PROBLEM REQUIREMENTS: In full and word for word, return the listing that follows.

SOURCE MATERIAL:
==========

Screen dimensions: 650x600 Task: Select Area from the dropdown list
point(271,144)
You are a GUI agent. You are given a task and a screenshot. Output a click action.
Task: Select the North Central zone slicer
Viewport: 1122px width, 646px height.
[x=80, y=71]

==========

RESULT OF THE EXERCISE:
Screen dimensions: 650x600 Task: Select Area from the dropdown list
point(271,144)
You are a GUI agent. You are given a task and a screenshot. Output a click action.
Task: Select the North Central zone slicer
Viewport: 1122px width, 646px height.
[x=80, y=71]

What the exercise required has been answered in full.